* Collected data rows *
=-=-=
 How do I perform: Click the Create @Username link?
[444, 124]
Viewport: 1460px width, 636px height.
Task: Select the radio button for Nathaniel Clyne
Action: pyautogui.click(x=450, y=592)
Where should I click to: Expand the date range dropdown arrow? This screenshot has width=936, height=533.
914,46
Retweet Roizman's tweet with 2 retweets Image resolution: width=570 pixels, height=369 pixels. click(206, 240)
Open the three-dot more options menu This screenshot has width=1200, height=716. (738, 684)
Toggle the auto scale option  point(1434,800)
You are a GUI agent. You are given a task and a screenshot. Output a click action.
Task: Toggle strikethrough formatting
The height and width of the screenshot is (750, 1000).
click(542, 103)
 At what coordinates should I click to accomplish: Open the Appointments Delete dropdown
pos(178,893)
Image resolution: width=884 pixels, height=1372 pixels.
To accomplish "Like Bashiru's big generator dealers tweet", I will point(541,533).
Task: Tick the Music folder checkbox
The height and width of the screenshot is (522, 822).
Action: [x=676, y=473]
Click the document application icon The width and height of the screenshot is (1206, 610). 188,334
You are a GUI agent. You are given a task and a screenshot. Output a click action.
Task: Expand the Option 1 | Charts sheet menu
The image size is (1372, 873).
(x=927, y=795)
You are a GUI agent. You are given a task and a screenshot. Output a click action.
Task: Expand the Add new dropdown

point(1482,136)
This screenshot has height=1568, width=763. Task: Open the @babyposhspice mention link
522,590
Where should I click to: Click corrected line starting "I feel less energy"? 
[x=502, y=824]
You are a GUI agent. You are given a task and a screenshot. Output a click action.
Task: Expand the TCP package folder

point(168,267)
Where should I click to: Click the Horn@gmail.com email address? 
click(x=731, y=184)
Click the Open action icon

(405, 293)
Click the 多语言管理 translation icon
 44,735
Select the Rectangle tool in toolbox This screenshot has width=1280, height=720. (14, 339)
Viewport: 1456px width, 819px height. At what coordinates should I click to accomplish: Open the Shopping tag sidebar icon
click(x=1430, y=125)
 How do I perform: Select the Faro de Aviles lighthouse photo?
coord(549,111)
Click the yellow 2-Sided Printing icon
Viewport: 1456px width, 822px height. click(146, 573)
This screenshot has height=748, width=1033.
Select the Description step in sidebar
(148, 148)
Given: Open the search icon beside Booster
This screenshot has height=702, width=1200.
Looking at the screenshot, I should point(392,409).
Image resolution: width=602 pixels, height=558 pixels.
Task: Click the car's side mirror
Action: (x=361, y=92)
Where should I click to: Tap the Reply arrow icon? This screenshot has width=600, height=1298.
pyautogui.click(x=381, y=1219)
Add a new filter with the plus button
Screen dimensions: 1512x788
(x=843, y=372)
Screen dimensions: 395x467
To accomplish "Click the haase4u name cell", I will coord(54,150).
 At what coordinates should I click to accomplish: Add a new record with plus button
=-=-=
* AIM *
Copy every row above character for character, leaving nothing out and changing nothing.

* SOLUTION TO THE EXERCISE *
 How do I perform: Click the Create @Username link?
[444, 124]
Viewport: 1460px width, 636px height.
Task: Select the radio button for Nathaniel Clyne
Action: pyautogui.click(x=450, y=592)
Where should I click to: Expand the date range dropdown arrow? This screenshot has width=936, height=533.
914,46
Retweet Roizman's tweet with 2 retweets Image resolution: width=570 pixels, height=369 pixels. click(206, 240)
Open the three-dot more options menu This screenshot has width=1200, height=716. (738, 684)
Toggle the auto scale option  point(1434,800)
You are a GUI agent. You are given a task and a screenshot. Output a click action.
Task: Toggle strikethrough formatting
The height and width of the screenshot is (750, 1000).
click(542, 103)
 At what coordinates should I click to accomplish: Open the Appointments Delete dropdown
pos(178,893)
Image resolution: width=884 pixels, height=1372 pixels.
To accomplish "Like Bashiru's big generator dealers tweet", I will point(541,533).
Task: Tick the Music folder checkbox
The height and width of the screenshot is (522, 822).
Action: [x=676, y=473]
Click the document application icon The width and height of the screenshot is (1206, 610). 188,334
You are a GUI agent. You are given a task and a screenshot. Output a click action.
Task: Expand the Option 1 | Charts sheet menu
The image size is (1372, 873).
(x=927, y=795)
You are a GUI agent. You are given a task and a screenshot. Output a click action.
Task: Expand the Add new dropdown

point(1482,136)
This screenshot has height=1568, width=763. Task: Open the @babyposhspice mention link
522,590
Where should I click to: Click corrected line starting "I feel less energy"? 
[x=502, y=824]
You are a GUI agent. You are given a task and a screenshot. Output a click action.
Task: Expand the TCP package folder

point(168,267)
Where should I click to: Click the Horn@gmail.com email address? 
click(x=731, y=184)
Click the Open action icon

(405, 293)
Click the 多语言管理 translation icon
 44,735
Select the Rectangle tool in toolbox This screenshot has width=1280, height=720. (14, 339)
Viewport: 1456px width, 819px height. At what coordinates should I click to accomplish: Open the Shopping tag sidebar icon
click(x=1430, y=125)
 How do I perform: Select the Faro de Aviles lighthouse photo?
coord(549,111)
Click the yellow 2-Sided Printing icon
Viewport: 1456px width, 822px height. click(146, 573)
This screenshot has height=748, width=1033.
Select the Description step in sidebar
(148, 148)
Given: Open the search icon beside Booster
This screenshot has height=702, width=1200.
Looking at the screenshot, I should point(392,409).
Image resolution: width=602 pixels, height=558 pixels.
Task: Click the car's side mirror
Action: (x=361, y=92)
Where should I click to: Tap the Reply arrow icon? This screenshot has width=600, height=1298.
pyautogui.click(x=381, y=1219)
Add a new filter with the plus button
Screen dimensions: 1512x788
(x=843, y=372)
Screen dimensions: 395x467
To accomplish "Click the haase4u name cell", I will coord(54,150).
 At what coordinates should I click to accomplish: Add a new record with plus button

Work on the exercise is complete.